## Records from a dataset
════════════════
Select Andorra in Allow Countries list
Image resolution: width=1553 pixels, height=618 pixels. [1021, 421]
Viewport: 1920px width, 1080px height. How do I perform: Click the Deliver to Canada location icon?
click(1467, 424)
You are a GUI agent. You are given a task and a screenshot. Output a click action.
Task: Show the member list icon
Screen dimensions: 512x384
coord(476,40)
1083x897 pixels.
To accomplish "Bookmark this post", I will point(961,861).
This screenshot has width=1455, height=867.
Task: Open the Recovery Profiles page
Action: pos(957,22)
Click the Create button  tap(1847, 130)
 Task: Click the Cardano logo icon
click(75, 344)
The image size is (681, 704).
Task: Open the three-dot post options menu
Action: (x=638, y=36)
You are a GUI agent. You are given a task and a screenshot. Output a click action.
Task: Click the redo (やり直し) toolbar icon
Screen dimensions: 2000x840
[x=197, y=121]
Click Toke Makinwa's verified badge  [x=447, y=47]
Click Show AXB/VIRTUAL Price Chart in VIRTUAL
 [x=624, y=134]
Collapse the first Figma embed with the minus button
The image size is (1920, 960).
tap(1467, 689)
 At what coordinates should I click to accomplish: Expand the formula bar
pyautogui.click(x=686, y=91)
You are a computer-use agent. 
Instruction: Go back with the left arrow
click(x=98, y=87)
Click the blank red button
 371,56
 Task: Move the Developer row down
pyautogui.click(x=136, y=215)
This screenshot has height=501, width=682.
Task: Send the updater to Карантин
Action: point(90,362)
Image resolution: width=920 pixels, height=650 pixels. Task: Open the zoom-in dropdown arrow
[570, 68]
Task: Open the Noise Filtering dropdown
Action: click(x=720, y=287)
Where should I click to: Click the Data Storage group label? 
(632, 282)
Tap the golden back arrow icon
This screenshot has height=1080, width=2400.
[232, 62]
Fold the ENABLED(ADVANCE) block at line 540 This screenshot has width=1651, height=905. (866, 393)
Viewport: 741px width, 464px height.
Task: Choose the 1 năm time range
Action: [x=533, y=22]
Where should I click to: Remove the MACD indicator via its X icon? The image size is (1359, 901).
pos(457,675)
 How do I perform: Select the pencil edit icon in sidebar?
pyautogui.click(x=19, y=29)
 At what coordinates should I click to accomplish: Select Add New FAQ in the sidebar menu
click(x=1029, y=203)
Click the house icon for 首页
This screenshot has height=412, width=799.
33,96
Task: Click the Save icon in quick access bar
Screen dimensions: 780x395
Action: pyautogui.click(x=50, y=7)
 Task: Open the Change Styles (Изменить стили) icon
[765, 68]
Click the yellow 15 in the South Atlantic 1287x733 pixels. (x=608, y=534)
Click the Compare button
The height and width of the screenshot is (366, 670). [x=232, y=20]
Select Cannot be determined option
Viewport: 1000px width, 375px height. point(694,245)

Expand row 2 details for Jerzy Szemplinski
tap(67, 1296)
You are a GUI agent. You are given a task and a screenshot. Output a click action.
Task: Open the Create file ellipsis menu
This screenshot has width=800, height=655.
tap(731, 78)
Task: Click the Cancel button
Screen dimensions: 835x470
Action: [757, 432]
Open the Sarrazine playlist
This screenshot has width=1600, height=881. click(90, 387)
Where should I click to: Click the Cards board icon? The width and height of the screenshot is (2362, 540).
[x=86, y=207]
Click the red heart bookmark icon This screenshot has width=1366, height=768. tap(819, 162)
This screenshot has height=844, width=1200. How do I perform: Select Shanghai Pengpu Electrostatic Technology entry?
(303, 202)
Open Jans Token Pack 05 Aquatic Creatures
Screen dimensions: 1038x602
════════════════
Copy out the records in full, matching every line character for character.

Select Andorra in Allow Countries list
Image resolution: width=1553 pixels, height=618 pixels. [1021, 421]
Viewport: 1920px width, 1080px height. How do I perform: Click the Deliver to Canada location icon?
click(1467, 424)
You are a GUI agent. You are given a task and a screenshot. Output a click action.
Task: Show the member list icon
Screen dimensions: 512x384
coord(476,40)
1083x897 pixels.
To accomplish "Bookmark this post", I will point(961,861).
This screenshot has width=1455, height=867.
Task: Open the Recovery Profiles page
Action: pos(957,22)
Click the Create button  tap(1847, 130)
 Task: Click the Cardano logo icon
click(75, 344)
The image size is (681, 704).
Task: Open the three-dot post options menu
Action: (x=638, y=36)
You are a GUI agent. You are given a task and a screenshot. Output a click action.
Task: Click the redo (やり直し) toolbar icon
Screen dimensions: 2000x840
[x=197, y=121]
Click Toke Makinwa's verified badge  [x=447, y=47]
Click Show AXB/VIRTUAL Price Chart in VIRTUAL
 [x=624, y=134]
Collapse the first Figma embed with the minus button
The image size is (1920, 960).
tap(1467, 689)
 At what coordinates should I click to accomplish: Expand the formula bar
pyautogui.click(x=686, y=91)
You are a computer-use agent. 
Instruction: Go back with the left arrow
click(x=98, y=87)
Click the blank red button
 371,56
 Task: Move the Developer row down
pyautogui.click(x=136, y=215)
This screenshot has height=501, width=682.
Task: Send the updater to Карантин
Action: point(90,362)
Image resolution: width=920 pixels, height=650 pixels. Task: Open the zoom-in dropdown arrow
[570, 68]
Task: Open the Noise Filtering dropdown
Action: click(x=720, y=287)
Where should I click to: Click the Data Storage group label? 
(632, 282)
Tap the golden back arrow icon
This screenshot has height=1080, width=2400.
[232, 62]
Fold the ENABLED(ADVANCE) block at line 540 This screenshot has width=1651, height=905. (866, 393)
Viewport: 741px width, 464px height.
Task: Choose the 1 năm time range
Action: [x=533, y=22]
Where should I click to: Remove the MACD indicator via its X icon? The image size is (1359, 901).
pos(457,675)
 How do I perform: Select the pencil edit icon in sidebar?
pyautogui.click(x=19, y=29)
 At what coordinates should I click to accomplish: Select Add New FAQ in the sidebar menu
click(x=1029, y=203)
Click the house icon for 首页
This screenshot has height=412, width=799.
33,96
Task: Click the Save icon in quick access bar
Screen dimensions: 780x395
Action: pyautogui.click(x=50, y=7)
 Task: Open the Change Styles (Изменить стили) icon
[765, 68]
Click the yellow 15 in the South Atlantic 1287x733 pixels. (x=608, y=534)
Click the Compare button
The height and width of the screenshot is (366, 670). [x=232, y=20]
Select Cannot be determined option
Viewport: 1000px width, 375px height. point(694,245)

Expand row 2 details for Jerzy Szemplinski
tap(67, 1296)
You are a GUI agent. You are given a task and a screenshot. Output a click action.
Task: Open the Create file ellipsis menu
This screenshot has width=800, height=655.
tap(731, 78)
Task: Click the Cancel button
Screen dimensions: 835x470
Action: [757, 432]
Open the Sarrazine playlist
This screenshot has width=1600, height=881. click(90, 387)
Where should I click to: Click the Cards board icon? The width and height of the screenshot is (2362, 540).
[x=86, y=207]
Click the red heart bookmark icon This screenshot has width=1366, height=768. tap(819, 162)
This screenshot has height=844, width=1200. How do I perform: Select Shanghai Pengpu Electrostatic Technology entry?
(303, 202)
Open Jans Token Pack 05 Aquatic Creatures
Screen dimensions: 1038x602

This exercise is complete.